▸ **Tasks to carry out**
**A)** Translate this sentence from the passage on latch and spinlock contention into Spanish: "The DMV called sys.dm_os_latch_stats lists similar statistics for latch classes."
**B)** Reproduce the passage on latch and spinlock contention from "Therefore, when you" to "of extra processors.".
**C)** Summarize the passage on latch and spinlock contention in two sentences.

▸ **Page extract**

☆ ☆ ☆ ☆ ☆

These three columns represent the wait type, the total number of
milliseconds that have been spent waiting on this wait type, and the
number of times this type of wait has occurred, respectively. Wait
types that associate with latches start with LATCH_, PAGELATCH_, or PAGEIOLATCH_.
Dividing the total wait time by the number of
waits will give an average wait time (I’d recommend wrapping the
waiting_tasks_count column in the NULLIF function to avoid a division by zero error). By querying this DMV repeatedly over time (as in the following example, code file Ch7Symptoms.sql, further illustrated in Figure 4),
a picture can be built up of the frequency of latch waits, along with
the amount of time the system must wait for these latches. This picture
allows a database administrator to understand what kind of behavior is
being exhibited — whether it matches Figure 1 or Figure 2.
SELECT
wait_type,
wait_time_ms,
waiting_tasks_count,
wait_time_ms / NULLIF(waiting_tasks_count,0) AS avg_wait_time
FROM sys.dm_os_wait_stats
WHERE wait_type LIKE 'LATCH_%'
OR wait_type LIKE 'PAGELATCH_%'
OR wait_type LIKE 'PAGEIOLATCH_%';
The DMV called sys.dm_os_latch_stats lists similar statistics for latch classes.
Measuring Spinlock Contention
For the time being, you can think of a
spinlock as a latch, except that if the memory needing access is not
available, the spinlock will keep checking it (known as spinning) for a
while. There is slightly more to it, but that will be kept for later in
the chapter.
The main DMV for spinlocks is sys.dm_os_spinlock_stats. The metrics of concern for spinlocks are around collisions and spins_per_collision, which are both columns in this DMV, along with the name column for the type of spinlock. Collisions and spins will be described later in the chapter. Here is an example of using sys.dm_os_spinlock_stats (code file Ch7Symptoms.sql), further illustrated in Figure 5:
SELECT name, collisions, spins_per_collision
FROM sys.dm_os_spinlock_stats
ORDER BY spins_per_collision DESC;
The sys.dm_os_spinlock_stats DMV can also be cleared using DBCC SQLPERF.
Contention Indicators
Locks are used to maintain the ACID
properties of a transaction, but latches are used to provide
consistency over a memory operation. A spinlock should be considered as
similar, in that a resource is needed for a particular operation, but
is not available.
Therefore, when you see higher than normal wait
stats associated with latches and spinlocks, you may need to
investigate further.
However, only seeing higher than normal wait
stats does not in and of itself indicate a contention problem. It is
perfectly reasonable to expect that if your system is busier now than
when you took your benchmark, your wait stats would be higher. You
should look for the proportion of wait stats compared to others, and
compare this to the throughput being achieved. You might also want to
consider how many transactions per second you’re managing to achieve as
you increase the load, and the effect of extra processors.
One strong indicator of latch contention can be
seen when the proportion of latch-related wait stats increases
unreasonably as your throughput increases, as shown in Figure 2.
For spinlock contention, a strong
indicator is the number of spins per collision increasing, typically
combined with increased CPU. Spinning is an activity that requires CPU
effort, so if spinning increases disproportionally, CPU is likely to do
the same. CPU may go up simply because of a busier system, but if the
transactions per second counters are leveling off while CPU is
increasing, then this would suggest the CPU is being used for something
else — such as spinning. This is the behavior shown by the graph in Figure 3.

☆ ☆ ☆ ☆ ☆

▸ **Material**

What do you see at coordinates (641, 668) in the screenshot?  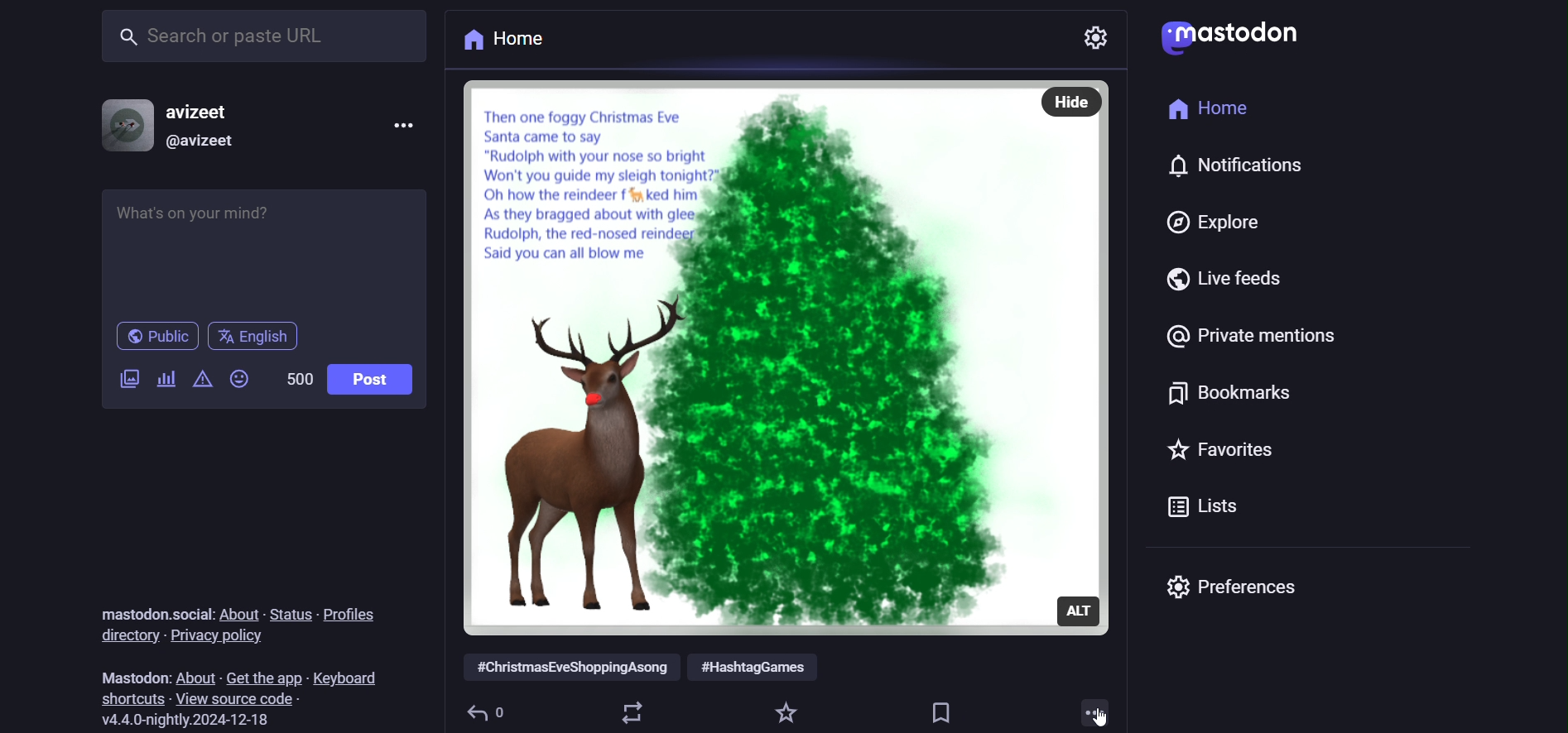 I see `hashtags` at bounding box center [641, 668]. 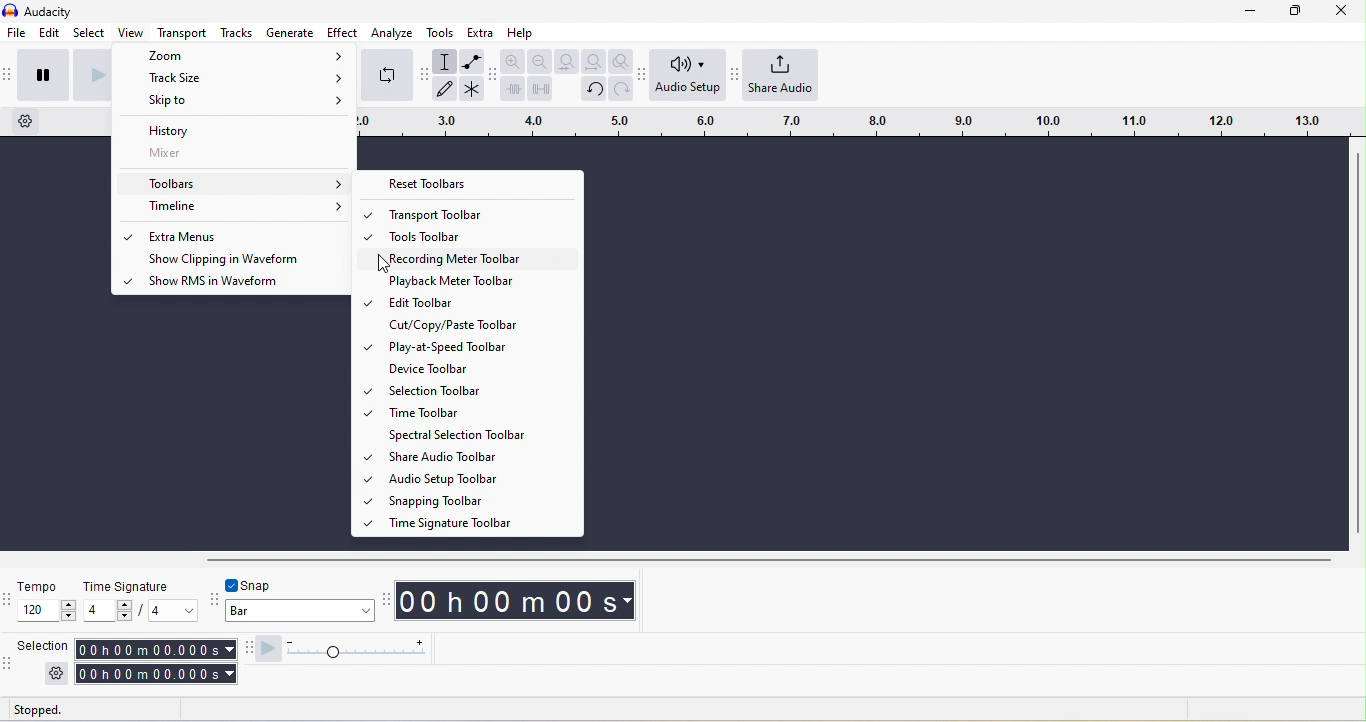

☆ ☆ ☆ ☆ ☆

▸ **Worked answers**
**A)** La DMV llamada sys.dm_os_latch_stats enumera estadísticas similares para las clases de latches.

**B)**
Therefore, when you see higher than normal wait
stats associated with latches and spinlocks, you may need to
investigate further.
However, only seeing higher than normal wait
stats does not in and of itself indicate a contention problem. It is
perfectly reasonable to expect that if your system is busier now than
when you took your benchmark, your wait stats would be higher. You
should look for the proportion of wait stats compared to others, and
compare this to the throughput being achieved. You might also want to
consider how many transactions per second you’re managing to achieve as
you increase the load, and the effect of extra processors.

**C)** Latch waits can be tracked by repeatedly querying sys.dm_os_wait_stats for wait types starting with LATCH_, PAGELATCH_, or PAGEIOLATCH_, and spinlocks can be measured through the collisions and spins_per_collision columns of sys.dm_os_spinlock_stats. Higher than normal wait stats alone do not indicate contention, but latch-related waits rising unreasonably as throughput increases, or spins per collision increasing along with CPU while transactions per second level off, are strong indicators.